Please copy out the entries below exactly, beginning with the line that contains "Given: Select the 3R 相片打印输出 (2张) template" and ending with the line that contains "Given: Click the number", and include nothing outside that span.

* * *

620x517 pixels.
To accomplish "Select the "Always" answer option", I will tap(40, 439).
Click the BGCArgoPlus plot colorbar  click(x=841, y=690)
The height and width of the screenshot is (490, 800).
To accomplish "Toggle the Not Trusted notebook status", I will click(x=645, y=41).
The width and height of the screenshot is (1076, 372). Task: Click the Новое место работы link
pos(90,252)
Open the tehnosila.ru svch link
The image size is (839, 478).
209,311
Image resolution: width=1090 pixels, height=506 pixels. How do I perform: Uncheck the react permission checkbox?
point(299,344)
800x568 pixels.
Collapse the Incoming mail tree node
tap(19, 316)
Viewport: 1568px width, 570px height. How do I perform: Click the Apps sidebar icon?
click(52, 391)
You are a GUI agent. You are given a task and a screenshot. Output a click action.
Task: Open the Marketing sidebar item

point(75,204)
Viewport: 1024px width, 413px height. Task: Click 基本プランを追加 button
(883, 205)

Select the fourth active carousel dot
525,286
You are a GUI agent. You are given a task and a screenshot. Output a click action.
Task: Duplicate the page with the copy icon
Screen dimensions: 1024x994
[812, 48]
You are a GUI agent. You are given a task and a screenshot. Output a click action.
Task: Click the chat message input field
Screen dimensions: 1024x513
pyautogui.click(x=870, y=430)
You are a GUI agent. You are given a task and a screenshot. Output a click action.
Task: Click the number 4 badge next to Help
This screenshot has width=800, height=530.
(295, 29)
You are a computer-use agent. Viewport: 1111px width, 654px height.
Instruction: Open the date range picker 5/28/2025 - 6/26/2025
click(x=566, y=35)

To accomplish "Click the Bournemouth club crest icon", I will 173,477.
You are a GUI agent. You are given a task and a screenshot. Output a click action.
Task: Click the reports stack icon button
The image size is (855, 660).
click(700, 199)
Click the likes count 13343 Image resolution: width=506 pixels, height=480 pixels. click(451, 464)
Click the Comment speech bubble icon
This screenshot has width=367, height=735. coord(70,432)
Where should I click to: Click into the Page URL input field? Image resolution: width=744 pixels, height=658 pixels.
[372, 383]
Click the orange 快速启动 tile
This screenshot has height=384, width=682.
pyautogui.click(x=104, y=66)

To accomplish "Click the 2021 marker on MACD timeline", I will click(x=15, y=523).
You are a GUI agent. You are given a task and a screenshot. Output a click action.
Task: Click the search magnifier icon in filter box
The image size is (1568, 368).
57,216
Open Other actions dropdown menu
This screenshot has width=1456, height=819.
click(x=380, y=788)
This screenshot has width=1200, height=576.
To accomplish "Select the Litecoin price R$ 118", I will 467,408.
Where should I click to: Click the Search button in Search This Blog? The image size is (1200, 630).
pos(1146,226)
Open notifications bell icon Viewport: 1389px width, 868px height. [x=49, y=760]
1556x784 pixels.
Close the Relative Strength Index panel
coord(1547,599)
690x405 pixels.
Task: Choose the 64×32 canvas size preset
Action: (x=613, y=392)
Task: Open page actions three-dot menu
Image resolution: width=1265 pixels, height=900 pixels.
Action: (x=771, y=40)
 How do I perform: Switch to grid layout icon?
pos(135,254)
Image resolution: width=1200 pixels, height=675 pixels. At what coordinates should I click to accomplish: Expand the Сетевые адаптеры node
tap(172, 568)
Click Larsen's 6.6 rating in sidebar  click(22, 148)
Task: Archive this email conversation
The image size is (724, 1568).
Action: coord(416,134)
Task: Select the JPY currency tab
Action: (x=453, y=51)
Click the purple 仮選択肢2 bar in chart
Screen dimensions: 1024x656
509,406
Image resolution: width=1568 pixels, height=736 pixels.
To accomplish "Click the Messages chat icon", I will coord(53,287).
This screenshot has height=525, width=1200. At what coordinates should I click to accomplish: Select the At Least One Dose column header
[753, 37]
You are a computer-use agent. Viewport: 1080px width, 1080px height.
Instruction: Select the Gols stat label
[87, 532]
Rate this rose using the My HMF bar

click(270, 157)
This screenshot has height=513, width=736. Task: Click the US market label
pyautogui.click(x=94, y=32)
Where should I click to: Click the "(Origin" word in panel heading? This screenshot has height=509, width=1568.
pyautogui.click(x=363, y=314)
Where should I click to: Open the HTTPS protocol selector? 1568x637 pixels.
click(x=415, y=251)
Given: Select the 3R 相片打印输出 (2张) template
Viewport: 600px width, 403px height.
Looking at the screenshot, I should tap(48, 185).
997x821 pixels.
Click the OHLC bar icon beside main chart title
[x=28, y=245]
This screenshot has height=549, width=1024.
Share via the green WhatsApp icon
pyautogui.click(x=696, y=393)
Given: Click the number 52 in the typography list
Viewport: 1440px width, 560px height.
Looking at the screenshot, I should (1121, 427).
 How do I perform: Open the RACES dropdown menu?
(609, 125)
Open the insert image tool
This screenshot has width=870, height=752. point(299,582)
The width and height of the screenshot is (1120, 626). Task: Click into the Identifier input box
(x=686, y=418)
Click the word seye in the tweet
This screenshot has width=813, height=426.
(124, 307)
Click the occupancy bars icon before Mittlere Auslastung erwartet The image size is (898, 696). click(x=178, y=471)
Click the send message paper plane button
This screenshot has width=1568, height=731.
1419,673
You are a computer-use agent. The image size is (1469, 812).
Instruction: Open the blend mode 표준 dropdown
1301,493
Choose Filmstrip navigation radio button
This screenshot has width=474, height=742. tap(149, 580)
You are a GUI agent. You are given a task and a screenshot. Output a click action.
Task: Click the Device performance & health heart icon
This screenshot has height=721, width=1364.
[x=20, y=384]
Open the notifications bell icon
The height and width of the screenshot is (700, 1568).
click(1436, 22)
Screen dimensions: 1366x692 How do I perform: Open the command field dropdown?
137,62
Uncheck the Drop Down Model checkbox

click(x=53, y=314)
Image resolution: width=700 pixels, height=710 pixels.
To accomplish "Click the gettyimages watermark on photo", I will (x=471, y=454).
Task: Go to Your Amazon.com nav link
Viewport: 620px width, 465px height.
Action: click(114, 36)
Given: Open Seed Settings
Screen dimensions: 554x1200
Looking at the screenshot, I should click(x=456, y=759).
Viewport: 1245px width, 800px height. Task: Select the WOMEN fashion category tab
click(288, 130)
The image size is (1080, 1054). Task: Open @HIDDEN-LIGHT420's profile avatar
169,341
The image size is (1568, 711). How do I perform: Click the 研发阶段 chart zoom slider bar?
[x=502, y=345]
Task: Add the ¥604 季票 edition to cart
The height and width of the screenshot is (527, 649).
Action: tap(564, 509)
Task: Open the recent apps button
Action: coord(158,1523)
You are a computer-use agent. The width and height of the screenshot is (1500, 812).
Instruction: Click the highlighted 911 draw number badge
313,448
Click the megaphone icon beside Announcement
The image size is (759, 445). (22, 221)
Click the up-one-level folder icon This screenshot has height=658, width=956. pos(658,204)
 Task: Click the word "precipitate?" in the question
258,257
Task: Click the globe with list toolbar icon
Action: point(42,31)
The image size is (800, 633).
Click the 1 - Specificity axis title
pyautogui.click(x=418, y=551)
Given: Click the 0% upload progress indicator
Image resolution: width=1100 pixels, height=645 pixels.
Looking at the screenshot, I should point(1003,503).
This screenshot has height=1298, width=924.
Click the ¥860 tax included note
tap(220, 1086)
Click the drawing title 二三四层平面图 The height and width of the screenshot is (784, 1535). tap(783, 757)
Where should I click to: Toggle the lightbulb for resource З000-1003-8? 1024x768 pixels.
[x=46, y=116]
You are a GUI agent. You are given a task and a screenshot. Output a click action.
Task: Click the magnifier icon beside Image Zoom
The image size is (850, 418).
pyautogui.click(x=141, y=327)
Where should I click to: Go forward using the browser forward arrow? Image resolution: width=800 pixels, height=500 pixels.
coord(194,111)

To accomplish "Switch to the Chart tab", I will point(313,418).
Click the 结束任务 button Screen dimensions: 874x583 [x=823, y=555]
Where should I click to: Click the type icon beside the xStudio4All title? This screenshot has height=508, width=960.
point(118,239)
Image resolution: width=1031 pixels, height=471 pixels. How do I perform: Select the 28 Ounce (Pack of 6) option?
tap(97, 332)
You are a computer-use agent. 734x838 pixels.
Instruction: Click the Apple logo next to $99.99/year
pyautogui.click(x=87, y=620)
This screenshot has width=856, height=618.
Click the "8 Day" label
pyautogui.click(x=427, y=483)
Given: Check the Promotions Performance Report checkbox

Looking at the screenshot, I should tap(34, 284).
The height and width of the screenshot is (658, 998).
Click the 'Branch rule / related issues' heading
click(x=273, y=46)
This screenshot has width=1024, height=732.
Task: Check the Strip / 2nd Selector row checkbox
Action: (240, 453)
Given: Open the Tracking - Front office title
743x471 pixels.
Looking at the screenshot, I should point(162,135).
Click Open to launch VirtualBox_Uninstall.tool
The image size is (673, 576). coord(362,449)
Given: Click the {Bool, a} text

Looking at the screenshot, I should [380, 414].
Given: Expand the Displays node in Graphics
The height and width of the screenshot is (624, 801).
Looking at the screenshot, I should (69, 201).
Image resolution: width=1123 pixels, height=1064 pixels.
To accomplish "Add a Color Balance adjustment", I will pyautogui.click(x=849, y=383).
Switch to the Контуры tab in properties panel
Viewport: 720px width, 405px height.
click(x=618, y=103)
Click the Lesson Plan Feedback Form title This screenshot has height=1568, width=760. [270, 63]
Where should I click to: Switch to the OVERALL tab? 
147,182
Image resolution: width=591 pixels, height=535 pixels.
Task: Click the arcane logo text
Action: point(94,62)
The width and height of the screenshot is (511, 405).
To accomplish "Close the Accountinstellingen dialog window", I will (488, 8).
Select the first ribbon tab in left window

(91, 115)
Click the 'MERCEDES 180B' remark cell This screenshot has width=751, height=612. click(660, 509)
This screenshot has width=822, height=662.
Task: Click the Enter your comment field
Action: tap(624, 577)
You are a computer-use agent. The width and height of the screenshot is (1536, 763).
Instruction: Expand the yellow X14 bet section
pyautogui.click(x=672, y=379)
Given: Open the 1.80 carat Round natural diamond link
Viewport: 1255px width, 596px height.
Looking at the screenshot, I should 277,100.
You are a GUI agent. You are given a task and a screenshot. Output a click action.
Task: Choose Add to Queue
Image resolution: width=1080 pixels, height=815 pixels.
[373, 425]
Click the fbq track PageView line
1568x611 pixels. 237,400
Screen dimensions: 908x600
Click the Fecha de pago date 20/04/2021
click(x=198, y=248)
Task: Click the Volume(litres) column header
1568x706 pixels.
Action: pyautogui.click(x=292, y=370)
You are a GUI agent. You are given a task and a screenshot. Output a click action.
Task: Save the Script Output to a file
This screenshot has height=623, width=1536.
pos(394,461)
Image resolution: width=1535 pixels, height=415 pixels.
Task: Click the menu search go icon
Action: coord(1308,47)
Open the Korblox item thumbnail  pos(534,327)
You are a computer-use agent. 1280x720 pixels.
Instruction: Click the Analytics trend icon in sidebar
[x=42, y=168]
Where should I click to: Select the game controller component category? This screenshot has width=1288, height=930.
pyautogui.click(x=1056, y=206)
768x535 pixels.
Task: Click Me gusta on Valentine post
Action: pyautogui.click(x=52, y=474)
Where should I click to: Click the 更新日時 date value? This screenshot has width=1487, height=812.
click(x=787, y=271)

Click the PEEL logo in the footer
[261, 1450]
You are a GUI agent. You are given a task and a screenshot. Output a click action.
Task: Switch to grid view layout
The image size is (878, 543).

* * *

▸ **Solution for this exercise**:
Given: Select the 3R 相片打印输出 (2张) template
Viewport: 600px width, 403px height.
Looking at the screenshot, I should tap(48, 185).
997x821 pixels.
Click the OHLC bar icon beside main chart title
[x=28, y=245]
This screenshot has height=549, width=1024.
Share via the green WhatsApp icon
pyautogui.click(x=696, y=393)
Given: Click the number 52 in the typography list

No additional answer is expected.